### What the task requires
Please repeat, exactly as written, the line containing "Image resolution: width=1456" and every line after it through the end of the records below, leaving out any pictures.
============
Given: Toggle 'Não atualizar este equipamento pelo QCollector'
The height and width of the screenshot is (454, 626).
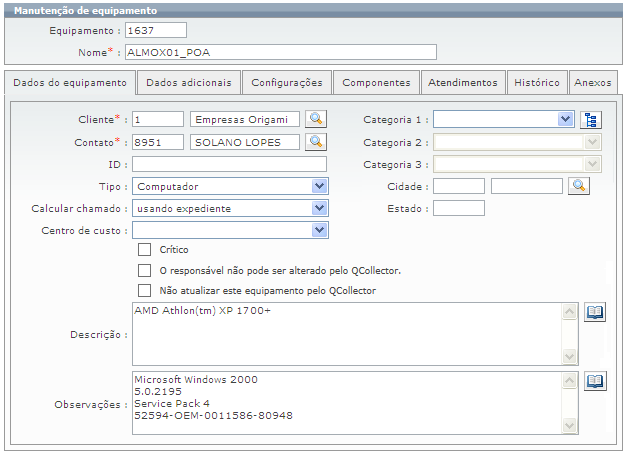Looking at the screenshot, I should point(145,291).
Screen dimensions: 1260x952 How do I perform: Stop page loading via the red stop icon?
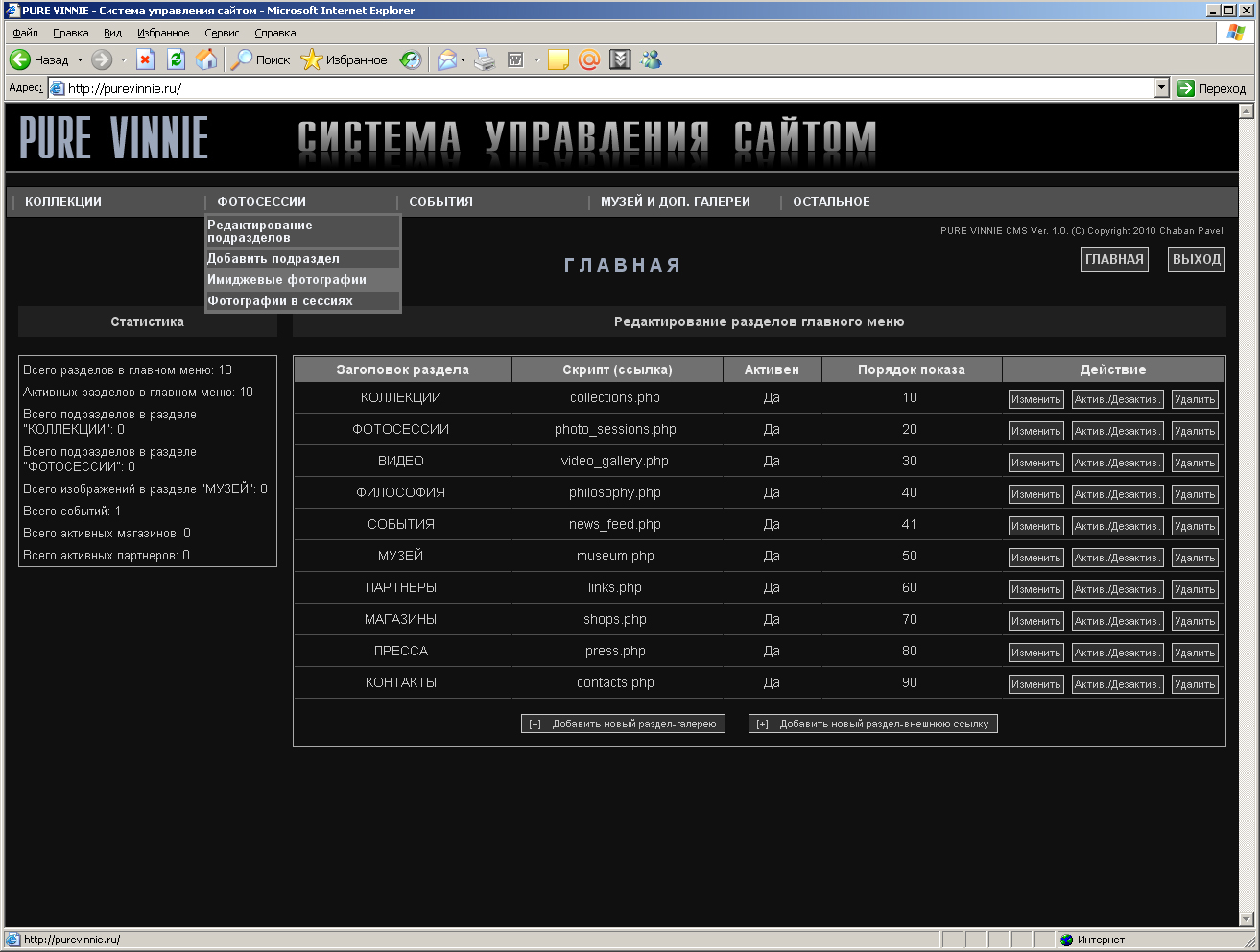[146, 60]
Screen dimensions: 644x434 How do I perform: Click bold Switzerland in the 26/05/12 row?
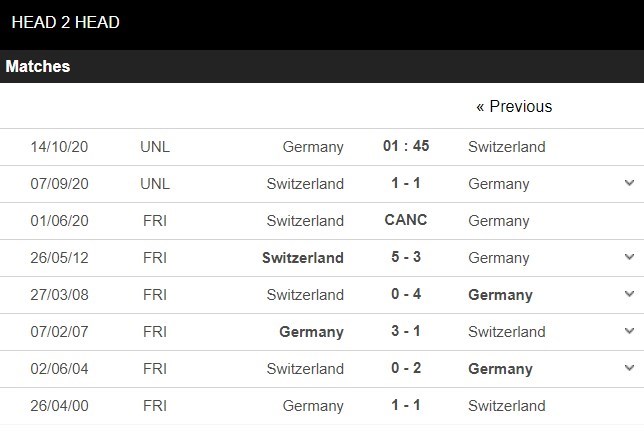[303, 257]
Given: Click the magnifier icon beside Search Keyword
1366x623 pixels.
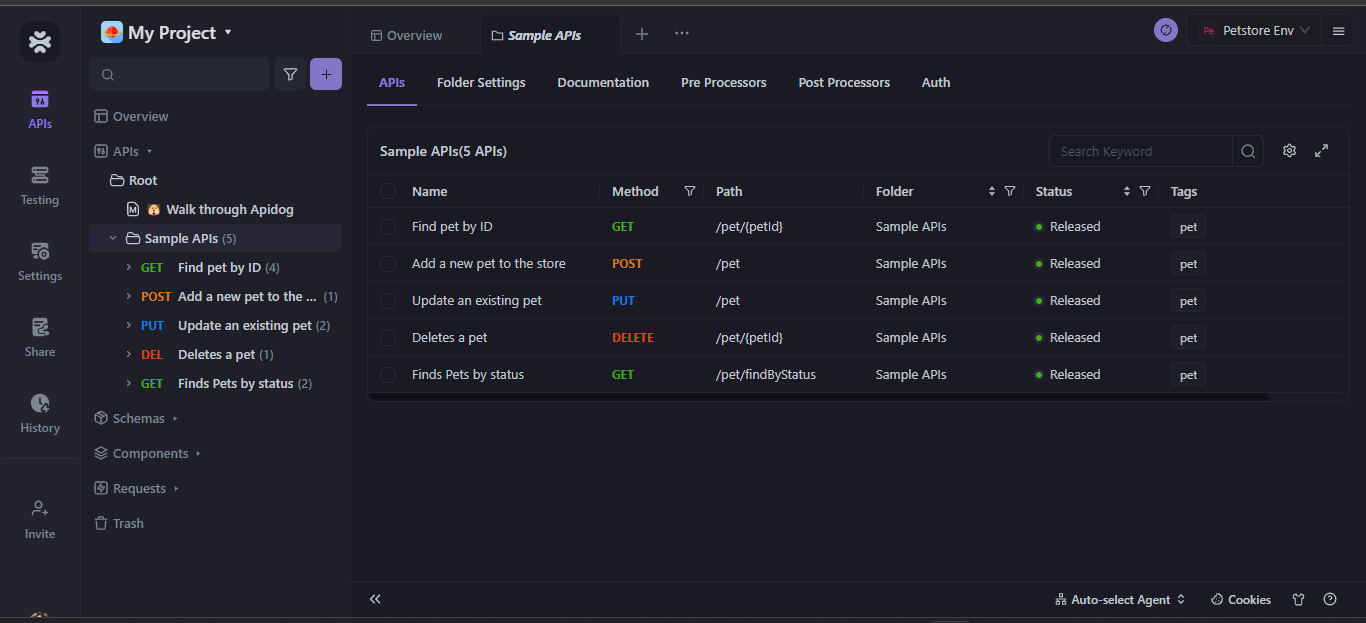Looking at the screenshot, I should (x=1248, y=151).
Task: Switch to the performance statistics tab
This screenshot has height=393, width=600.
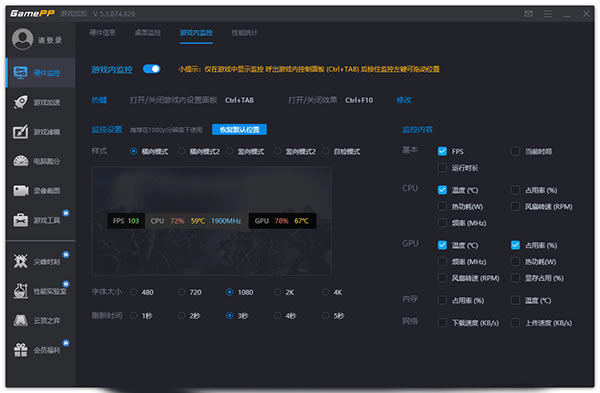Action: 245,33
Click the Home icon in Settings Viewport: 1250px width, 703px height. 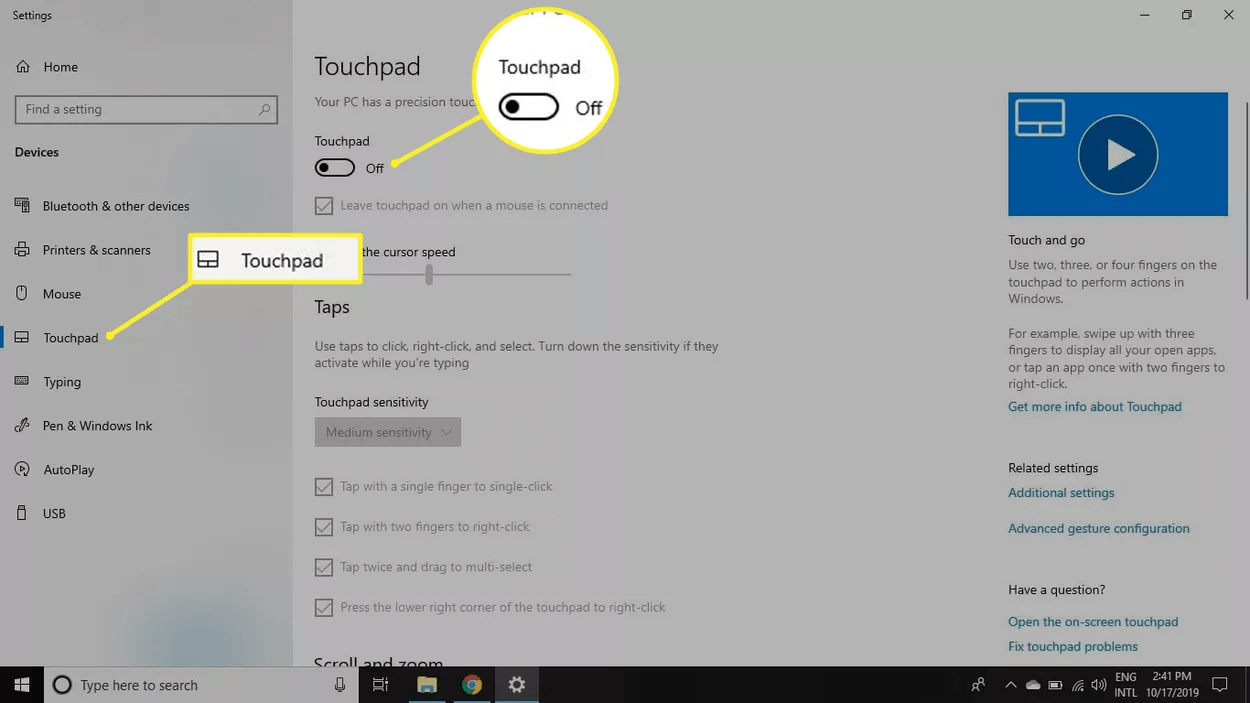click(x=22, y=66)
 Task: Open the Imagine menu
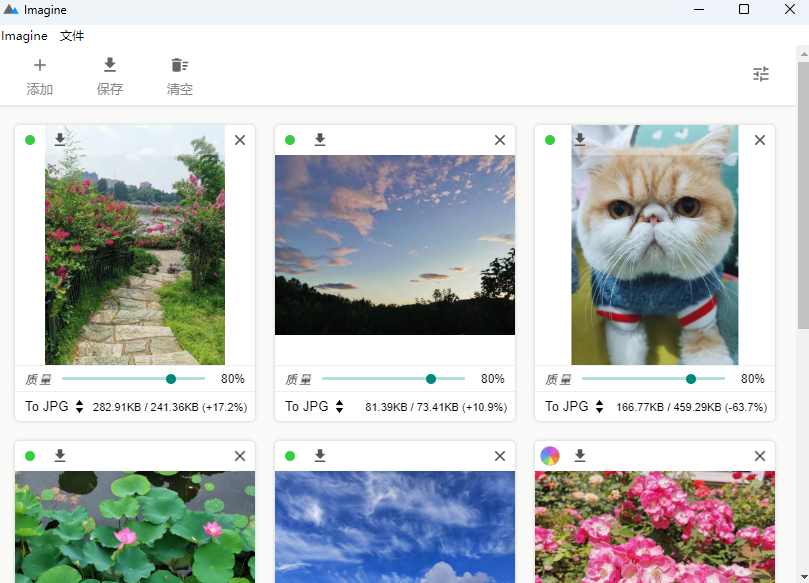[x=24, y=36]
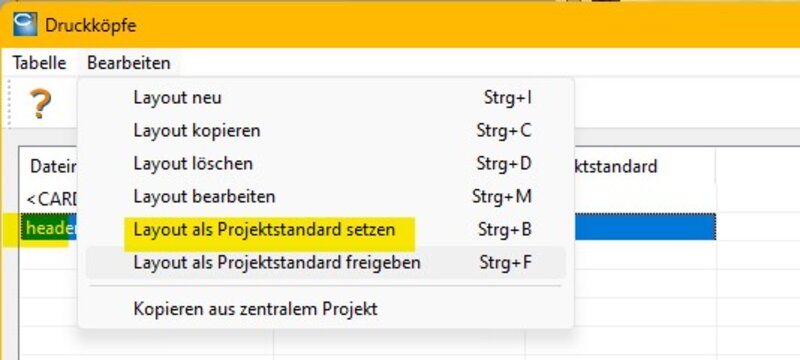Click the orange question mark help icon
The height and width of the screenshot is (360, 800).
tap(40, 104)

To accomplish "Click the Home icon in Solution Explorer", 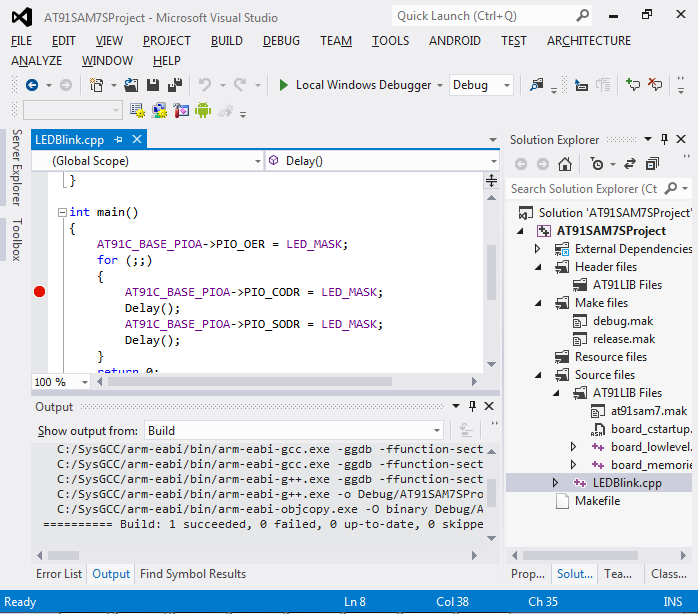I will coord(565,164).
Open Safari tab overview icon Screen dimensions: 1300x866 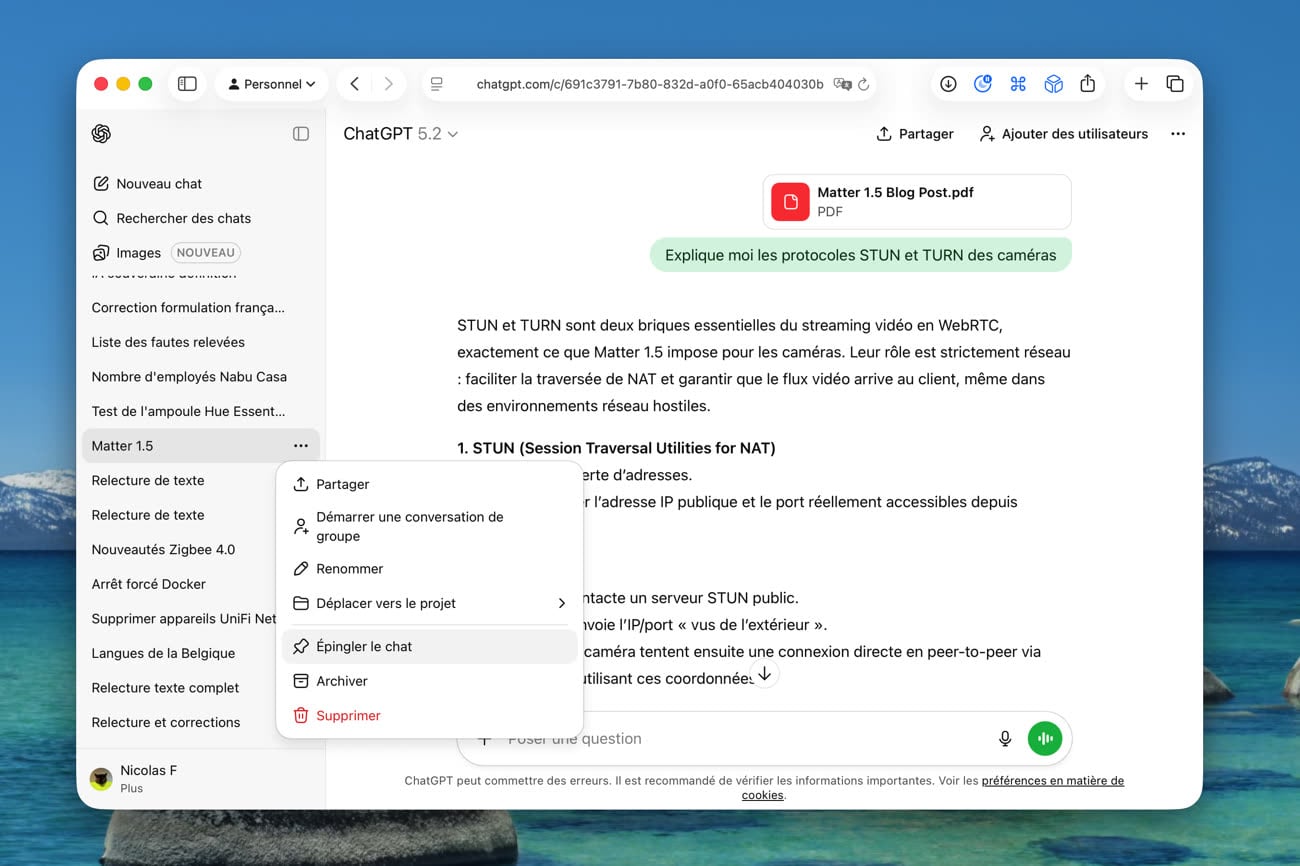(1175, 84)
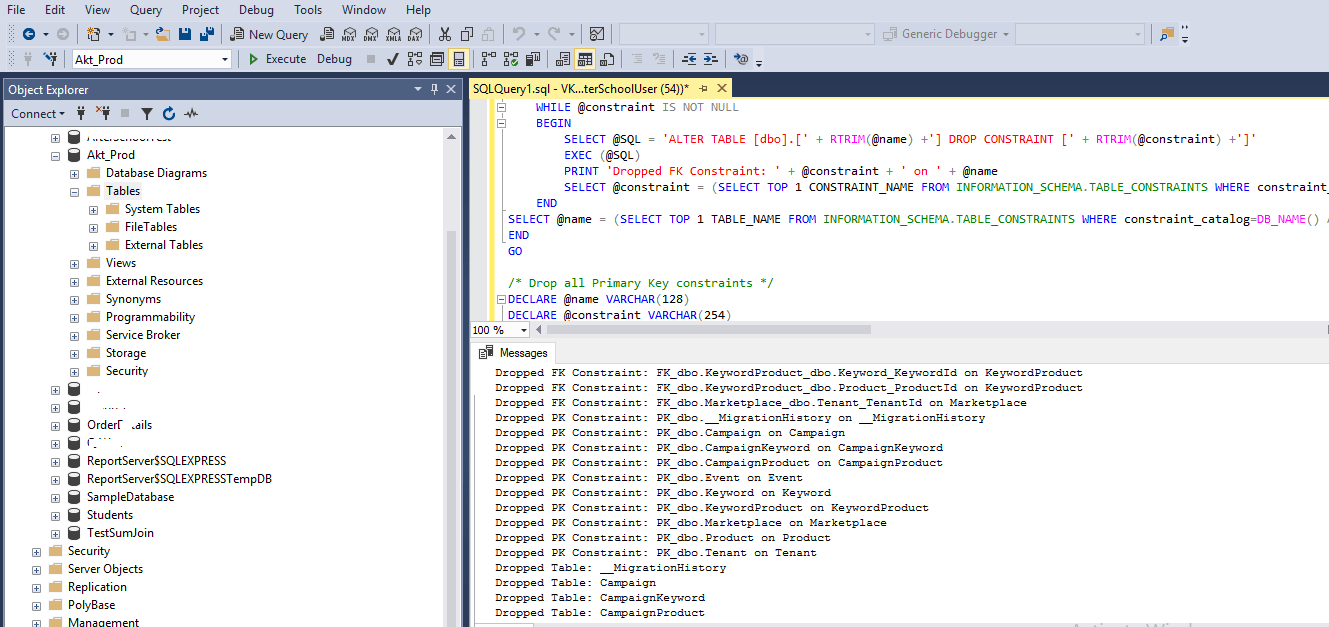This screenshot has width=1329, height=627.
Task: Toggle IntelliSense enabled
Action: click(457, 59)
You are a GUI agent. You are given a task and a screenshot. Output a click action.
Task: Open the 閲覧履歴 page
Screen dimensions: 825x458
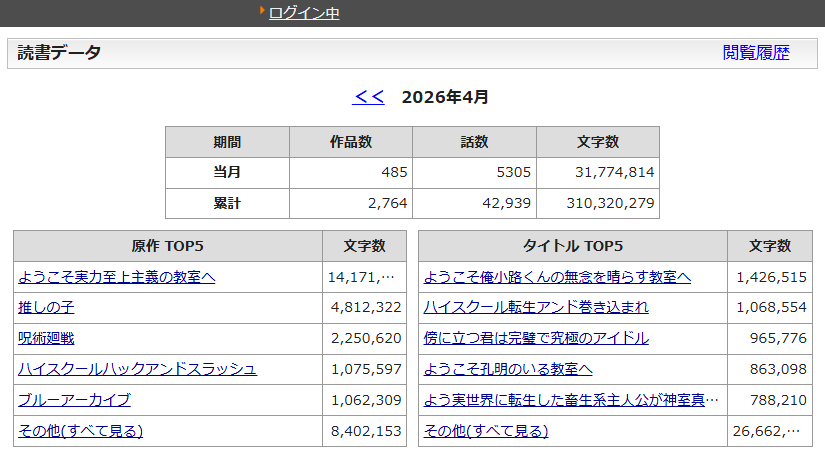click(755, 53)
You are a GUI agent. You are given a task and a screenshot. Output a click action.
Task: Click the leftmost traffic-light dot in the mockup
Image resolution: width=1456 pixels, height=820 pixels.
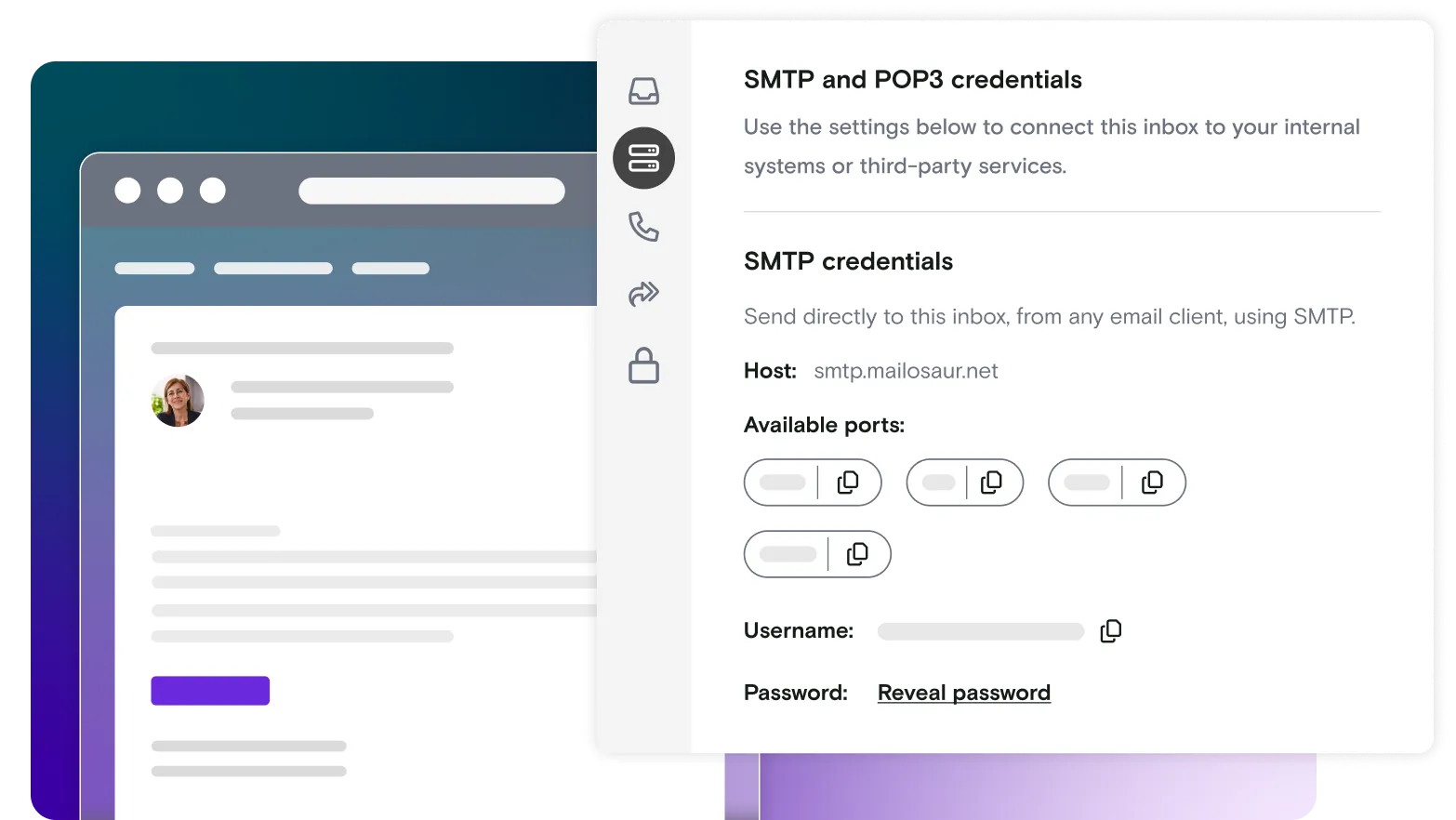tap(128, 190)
============
### Exercise answer
Image resolution: width=1456 pixels, height=820 pixels.
tap(128, 190)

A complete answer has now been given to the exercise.